TASK OBJECTIVE :: Copy the material from the line that contains "What do you see at coordinates (714, 216)" through the line that contains "center [714, 216].", both included, and switch "coriander" to "basil" while keeping everything else the same. Do not include the pictures in your answer.

EXERCISE INPUTS ::
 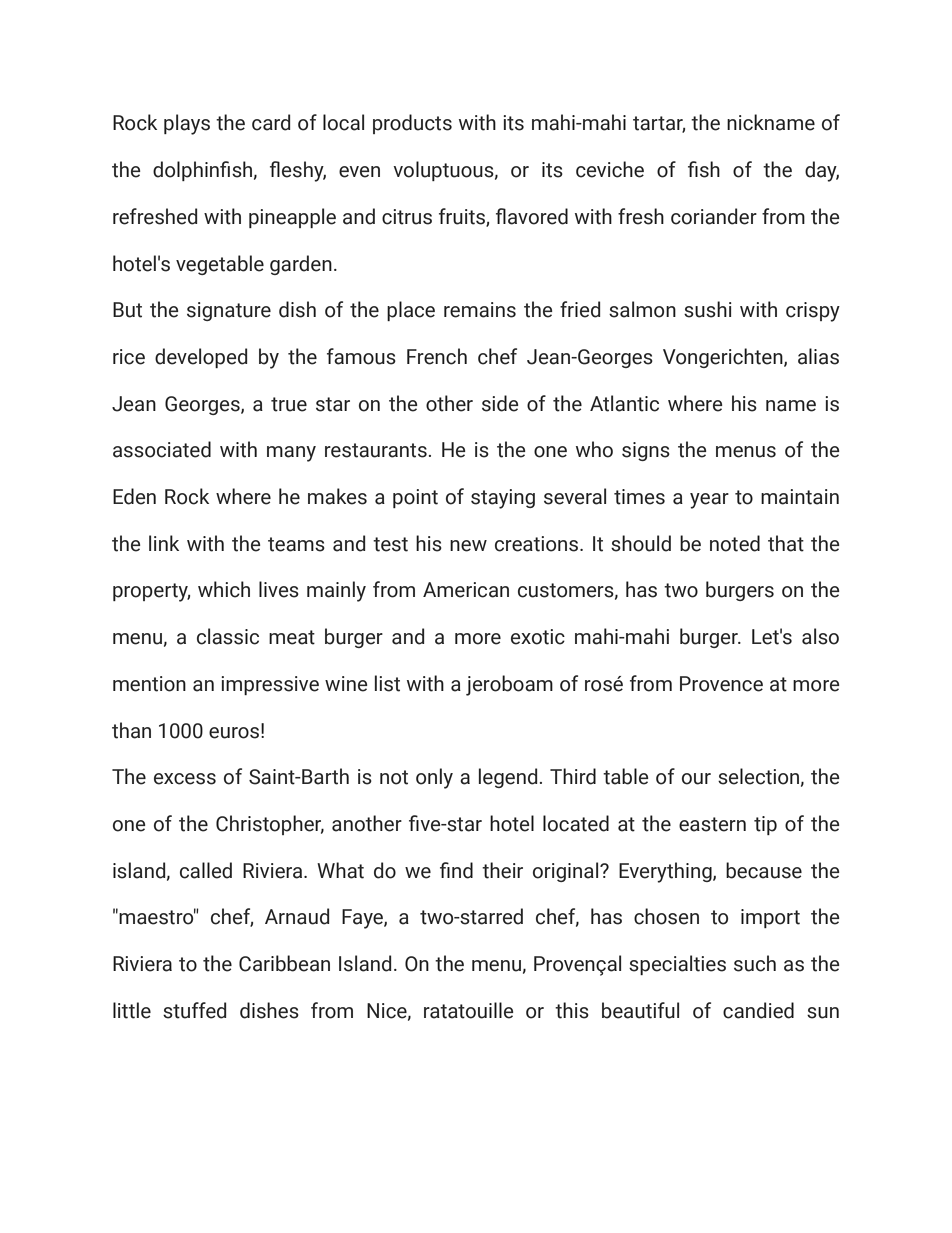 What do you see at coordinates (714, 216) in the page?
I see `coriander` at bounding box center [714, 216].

...

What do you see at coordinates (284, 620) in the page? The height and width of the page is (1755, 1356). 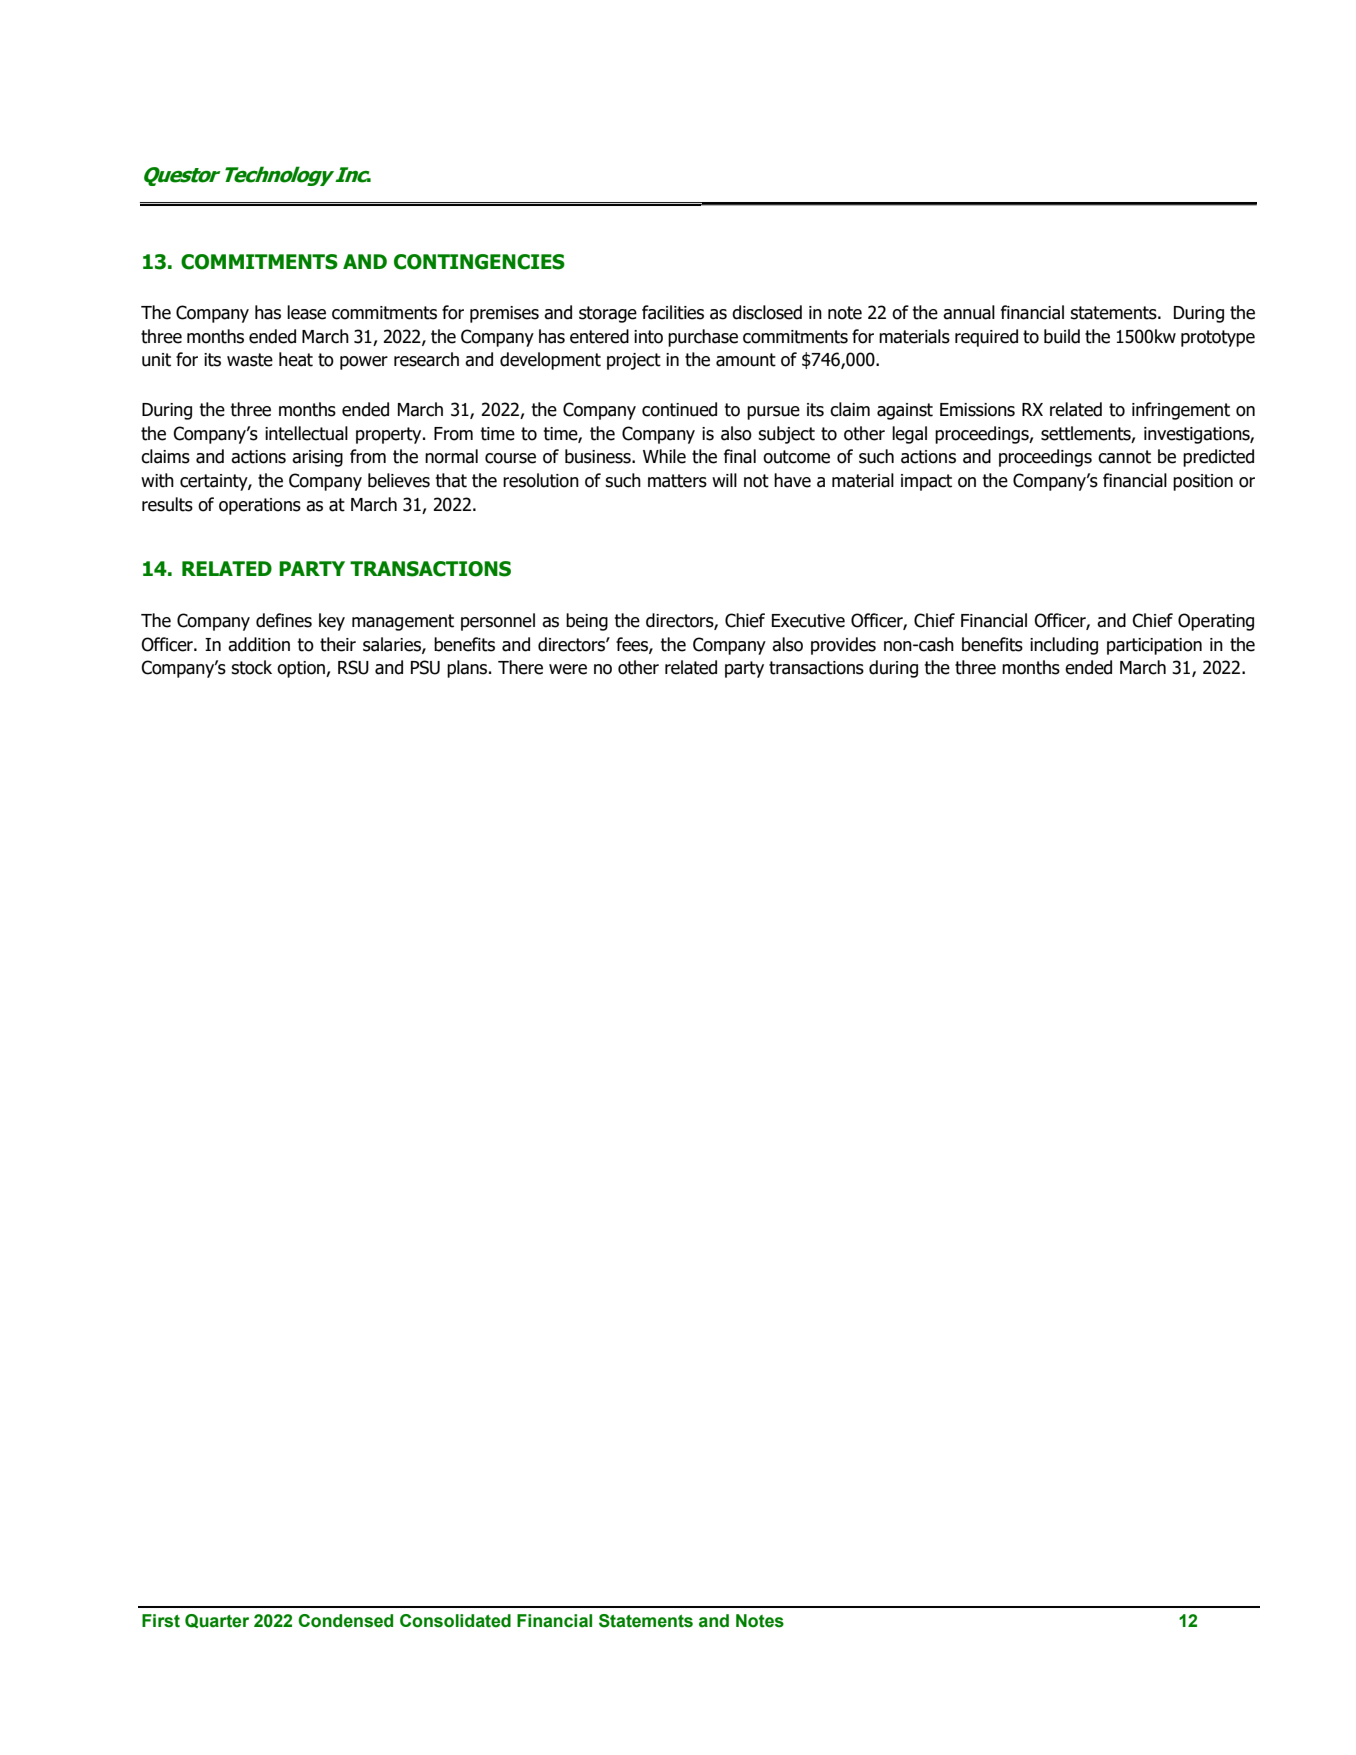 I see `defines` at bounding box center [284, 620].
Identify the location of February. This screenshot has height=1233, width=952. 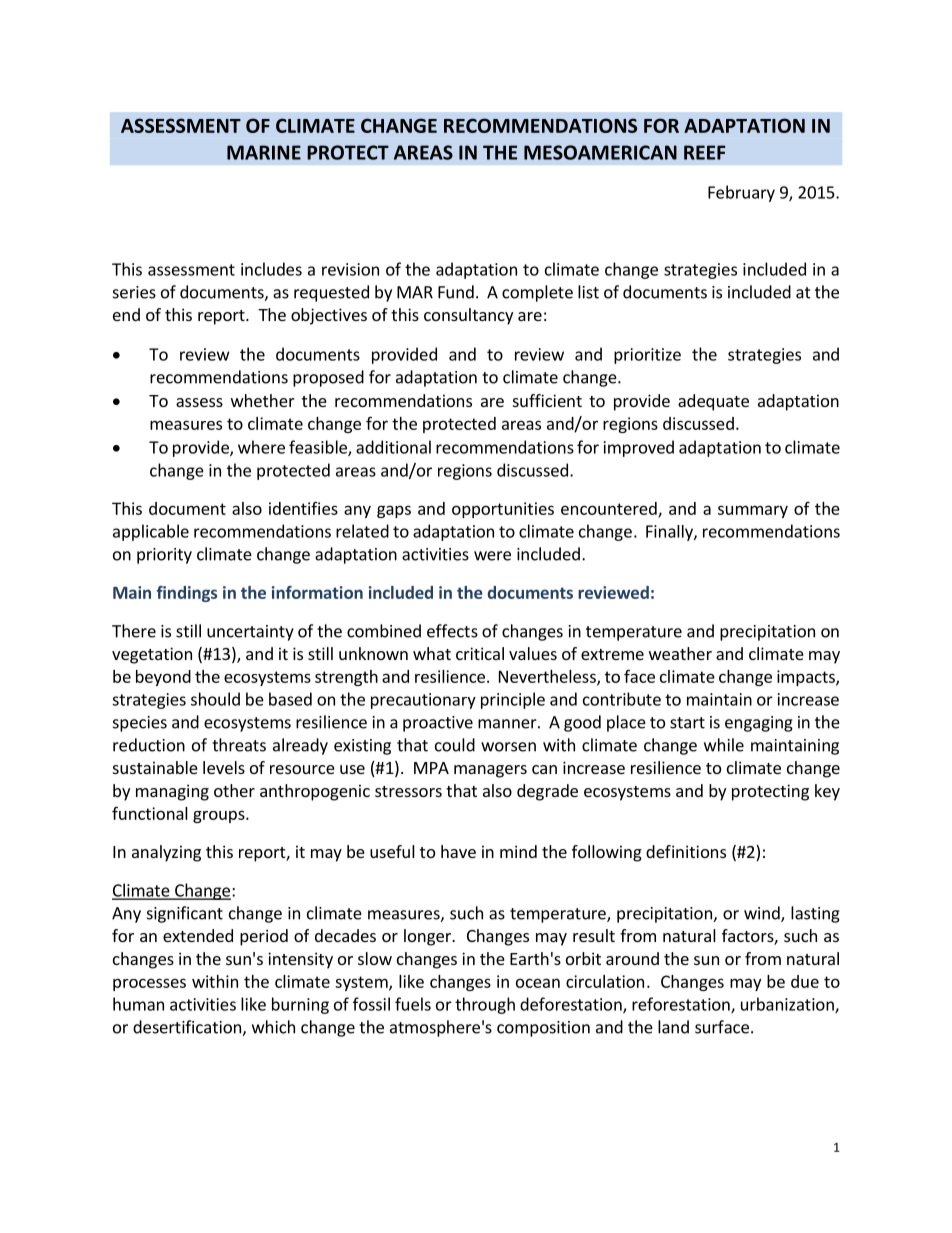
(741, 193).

TASK RESULT ::
  What do you see at coordinates (714, 216) in the page?
I see `basil` at bounding box center [714, 216].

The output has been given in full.